Stored data entries
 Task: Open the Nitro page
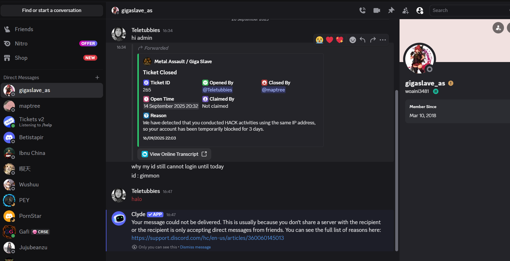pyautogui.click(x=21, y=43)
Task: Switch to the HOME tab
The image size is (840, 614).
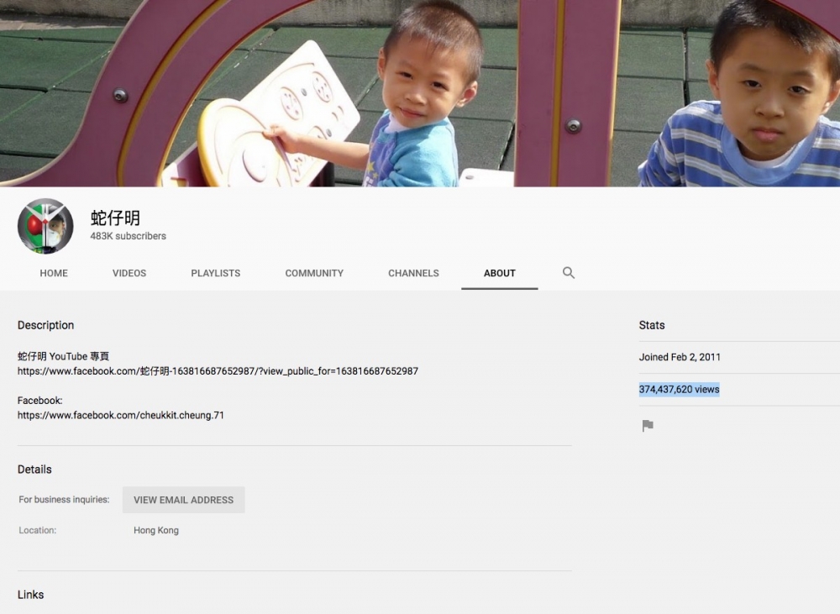Action: (x=54, y=273)
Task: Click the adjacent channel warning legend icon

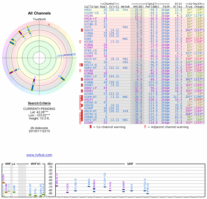Action: [145, 127]
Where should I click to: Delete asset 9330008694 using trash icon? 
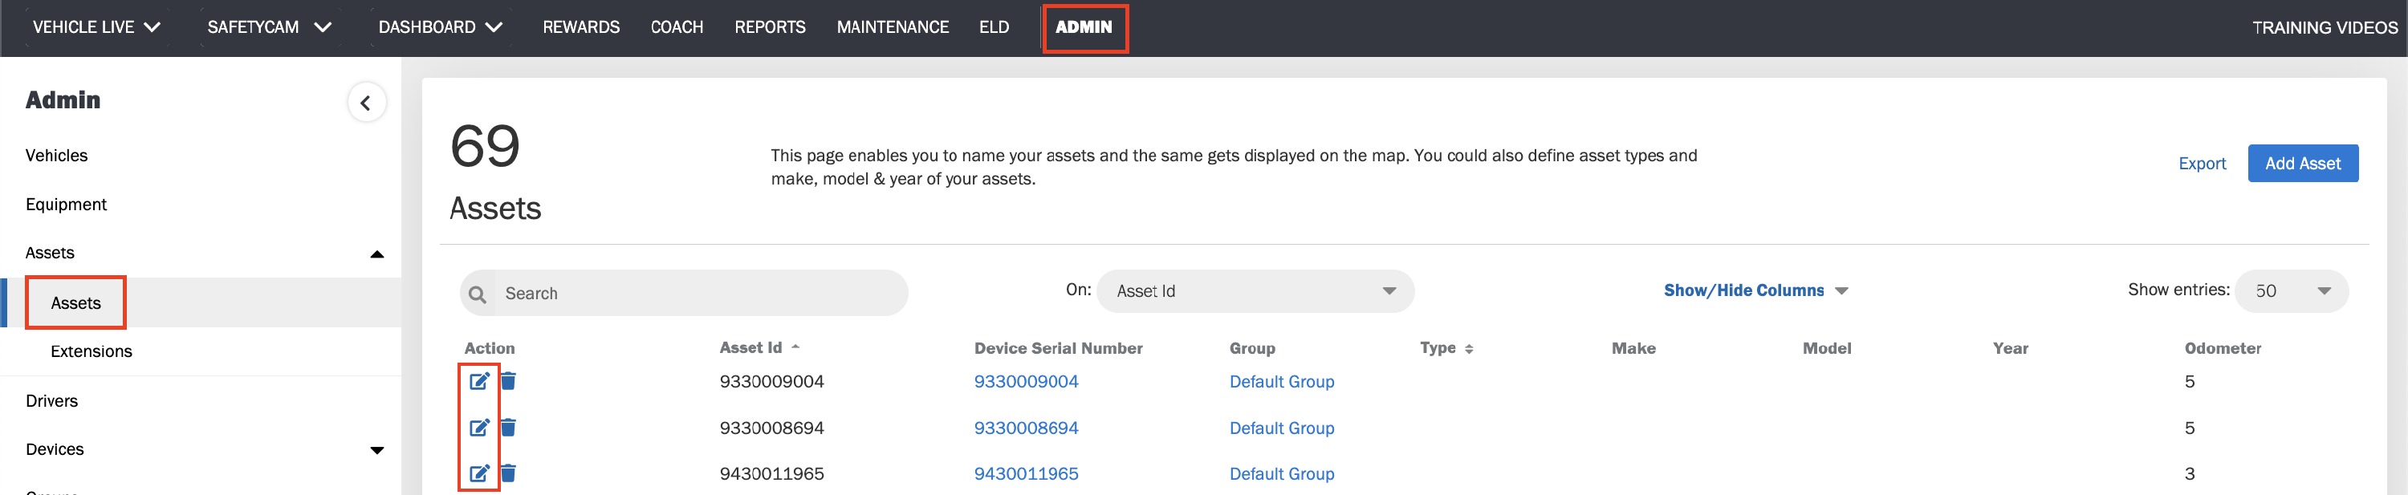pos(508,428)
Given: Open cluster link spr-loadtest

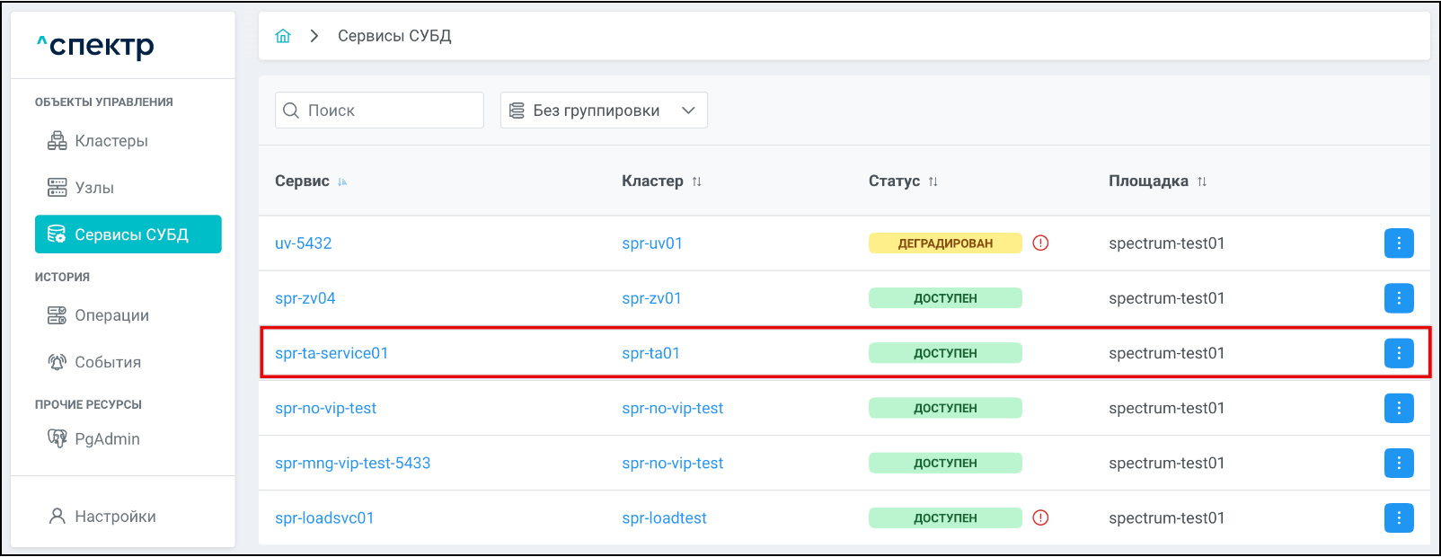Looking at the screenshot, I should click(664, 518).
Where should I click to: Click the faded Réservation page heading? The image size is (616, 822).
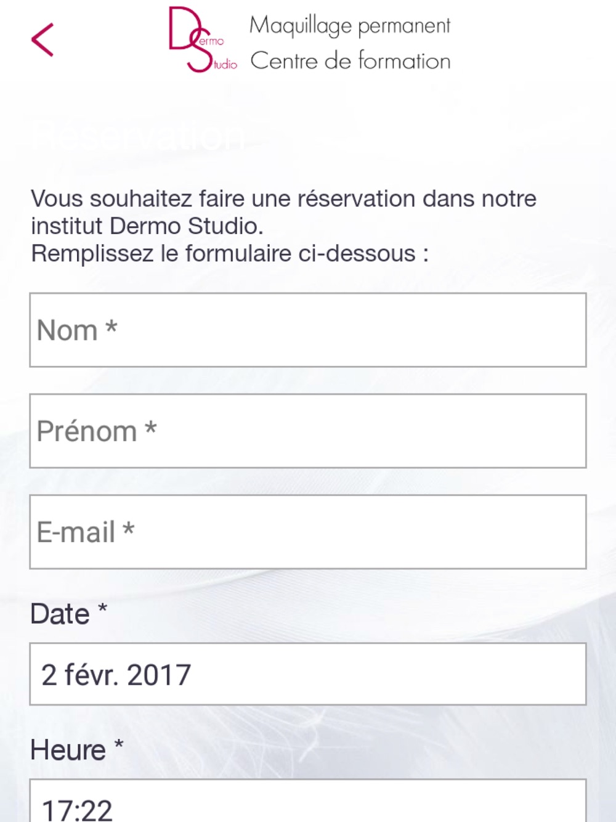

## WHAT TO WORK ON
Each line from the one that contains "Where should I click to: Delete" through the end of the records should be restated exactly; include both end lines and leave any pictures out.

## ANSWER BOX
Where should I click to: Delete asset 9330008694 using trash icon? 
pos(508,428)
Given: Open cluster link spr-loadtest

Looking at the screenshot, I should click(664, 518).
Where should I click to: Click the faded Réservation page heading? The image size is (616, 822).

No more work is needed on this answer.